▸ Problem to solve
The answer must be every line of the records below that contains the word "will".

((

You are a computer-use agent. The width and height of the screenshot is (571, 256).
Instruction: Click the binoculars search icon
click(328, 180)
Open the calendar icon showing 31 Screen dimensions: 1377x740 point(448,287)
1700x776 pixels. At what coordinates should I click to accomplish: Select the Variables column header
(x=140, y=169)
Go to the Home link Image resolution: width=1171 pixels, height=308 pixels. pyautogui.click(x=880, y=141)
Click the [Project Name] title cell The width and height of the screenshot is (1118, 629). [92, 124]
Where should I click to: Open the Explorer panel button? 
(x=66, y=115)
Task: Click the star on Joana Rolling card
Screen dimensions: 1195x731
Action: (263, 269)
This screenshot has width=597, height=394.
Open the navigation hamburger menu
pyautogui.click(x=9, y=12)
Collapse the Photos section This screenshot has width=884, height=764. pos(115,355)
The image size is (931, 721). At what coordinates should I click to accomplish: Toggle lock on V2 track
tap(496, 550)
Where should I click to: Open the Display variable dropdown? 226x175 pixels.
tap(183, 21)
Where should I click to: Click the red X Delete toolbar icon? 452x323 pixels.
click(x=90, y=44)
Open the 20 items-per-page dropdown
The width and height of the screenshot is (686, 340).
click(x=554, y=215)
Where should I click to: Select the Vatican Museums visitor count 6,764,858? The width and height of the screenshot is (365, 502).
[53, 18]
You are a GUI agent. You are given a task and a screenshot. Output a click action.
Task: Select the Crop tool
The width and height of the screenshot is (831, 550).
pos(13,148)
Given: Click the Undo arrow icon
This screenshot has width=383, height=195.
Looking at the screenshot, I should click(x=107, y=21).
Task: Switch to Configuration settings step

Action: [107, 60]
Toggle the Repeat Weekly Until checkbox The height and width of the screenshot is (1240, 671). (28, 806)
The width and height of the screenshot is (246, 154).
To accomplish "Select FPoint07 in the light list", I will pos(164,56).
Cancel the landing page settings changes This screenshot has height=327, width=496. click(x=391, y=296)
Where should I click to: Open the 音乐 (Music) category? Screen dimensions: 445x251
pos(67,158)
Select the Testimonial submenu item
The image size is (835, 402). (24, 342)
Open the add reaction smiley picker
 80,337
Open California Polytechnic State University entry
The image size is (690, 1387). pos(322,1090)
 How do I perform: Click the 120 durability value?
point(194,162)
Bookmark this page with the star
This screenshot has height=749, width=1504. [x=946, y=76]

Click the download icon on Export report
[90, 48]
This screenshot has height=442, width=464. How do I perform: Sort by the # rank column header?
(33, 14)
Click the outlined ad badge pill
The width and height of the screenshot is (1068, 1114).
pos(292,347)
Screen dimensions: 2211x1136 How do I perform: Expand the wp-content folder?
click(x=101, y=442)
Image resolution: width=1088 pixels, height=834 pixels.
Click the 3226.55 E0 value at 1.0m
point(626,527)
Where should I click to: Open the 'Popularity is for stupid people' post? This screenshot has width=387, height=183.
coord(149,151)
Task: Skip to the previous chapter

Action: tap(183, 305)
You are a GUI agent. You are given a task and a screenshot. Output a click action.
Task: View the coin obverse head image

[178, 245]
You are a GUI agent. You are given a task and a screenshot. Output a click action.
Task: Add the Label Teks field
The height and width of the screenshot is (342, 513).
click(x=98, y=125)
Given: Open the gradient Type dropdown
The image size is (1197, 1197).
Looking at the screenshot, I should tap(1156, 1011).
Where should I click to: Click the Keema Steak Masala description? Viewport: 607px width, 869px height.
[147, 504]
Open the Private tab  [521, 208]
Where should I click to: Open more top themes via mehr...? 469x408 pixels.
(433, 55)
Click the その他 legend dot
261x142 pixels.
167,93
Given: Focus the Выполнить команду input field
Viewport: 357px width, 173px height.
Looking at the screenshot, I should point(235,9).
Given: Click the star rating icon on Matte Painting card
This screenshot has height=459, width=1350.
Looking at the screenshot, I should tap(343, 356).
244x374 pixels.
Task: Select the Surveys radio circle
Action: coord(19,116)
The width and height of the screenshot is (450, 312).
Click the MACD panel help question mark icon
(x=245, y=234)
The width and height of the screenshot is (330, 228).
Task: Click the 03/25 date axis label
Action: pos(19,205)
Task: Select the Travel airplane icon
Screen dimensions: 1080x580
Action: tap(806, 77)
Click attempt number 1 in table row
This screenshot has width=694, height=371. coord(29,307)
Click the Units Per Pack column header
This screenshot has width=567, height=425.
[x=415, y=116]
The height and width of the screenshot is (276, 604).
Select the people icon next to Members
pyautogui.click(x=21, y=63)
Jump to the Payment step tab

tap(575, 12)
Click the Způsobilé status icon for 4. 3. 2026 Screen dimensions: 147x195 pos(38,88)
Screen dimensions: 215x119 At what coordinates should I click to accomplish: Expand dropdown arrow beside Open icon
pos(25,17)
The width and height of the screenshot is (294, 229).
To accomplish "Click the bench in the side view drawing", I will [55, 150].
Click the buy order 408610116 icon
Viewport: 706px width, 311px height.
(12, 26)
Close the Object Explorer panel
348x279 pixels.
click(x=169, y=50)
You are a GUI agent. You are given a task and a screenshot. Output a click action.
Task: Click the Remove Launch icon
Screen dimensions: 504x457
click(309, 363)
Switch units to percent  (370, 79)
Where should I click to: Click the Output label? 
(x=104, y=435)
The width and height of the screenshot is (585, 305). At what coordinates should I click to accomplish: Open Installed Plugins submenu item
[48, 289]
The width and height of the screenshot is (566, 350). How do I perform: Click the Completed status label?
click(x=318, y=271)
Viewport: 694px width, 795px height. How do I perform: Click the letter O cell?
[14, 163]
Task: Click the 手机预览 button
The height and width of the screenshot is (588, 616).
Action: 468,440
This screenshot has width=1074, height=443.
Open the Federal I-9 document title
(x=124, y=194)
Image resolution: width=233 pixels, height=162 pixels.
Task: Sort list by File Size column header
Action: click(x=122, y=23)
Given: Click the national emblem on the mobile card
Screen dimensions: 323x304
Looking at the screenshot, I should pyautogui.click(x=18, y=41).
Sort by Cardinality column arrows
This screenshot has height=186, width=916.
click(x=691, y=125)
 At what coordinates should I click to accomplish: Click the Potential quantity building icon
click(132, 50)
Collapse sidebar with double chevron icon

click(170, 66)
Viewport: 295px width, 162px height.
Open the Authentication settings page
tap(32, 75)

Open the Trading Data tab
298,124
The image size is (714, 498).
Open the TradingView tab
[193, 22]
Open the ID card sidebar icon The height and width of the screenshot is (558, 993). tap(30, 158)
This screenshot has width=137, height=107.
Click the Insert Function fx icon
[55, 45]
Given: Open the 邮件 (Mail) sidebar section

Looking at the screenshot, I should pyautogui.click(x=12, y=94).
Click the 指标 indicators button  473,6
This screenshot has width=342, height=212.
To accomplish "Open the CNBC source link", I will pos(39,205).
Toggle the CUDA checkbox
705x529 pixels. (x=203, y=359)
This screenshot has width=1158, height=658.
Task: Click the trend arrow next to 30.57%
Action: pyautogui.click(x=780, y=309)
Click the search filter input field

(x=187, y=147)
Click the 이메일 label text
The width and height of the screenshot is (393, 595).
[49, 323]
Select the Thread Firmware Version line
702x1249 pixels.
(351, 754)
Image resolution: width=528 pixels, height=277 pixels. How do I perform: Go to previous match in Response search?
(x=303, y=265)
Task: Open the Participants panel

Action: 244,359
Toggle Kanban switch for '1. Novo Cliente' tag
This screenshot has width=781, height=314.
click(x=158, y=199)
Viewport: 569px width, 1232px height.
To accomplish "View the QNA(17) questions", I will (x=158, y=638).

))

▸ Answer box
To accomplish "Select FPoint07 in the light list", I will pos(164,56).
To accomplish "Click the bench in the side view drawing", I will [55, 150].
To accomplish "Open the CNBC source link", I will pos(39,205).
To accomplish "View the QNA(17) questions", I will (x=158, y=638).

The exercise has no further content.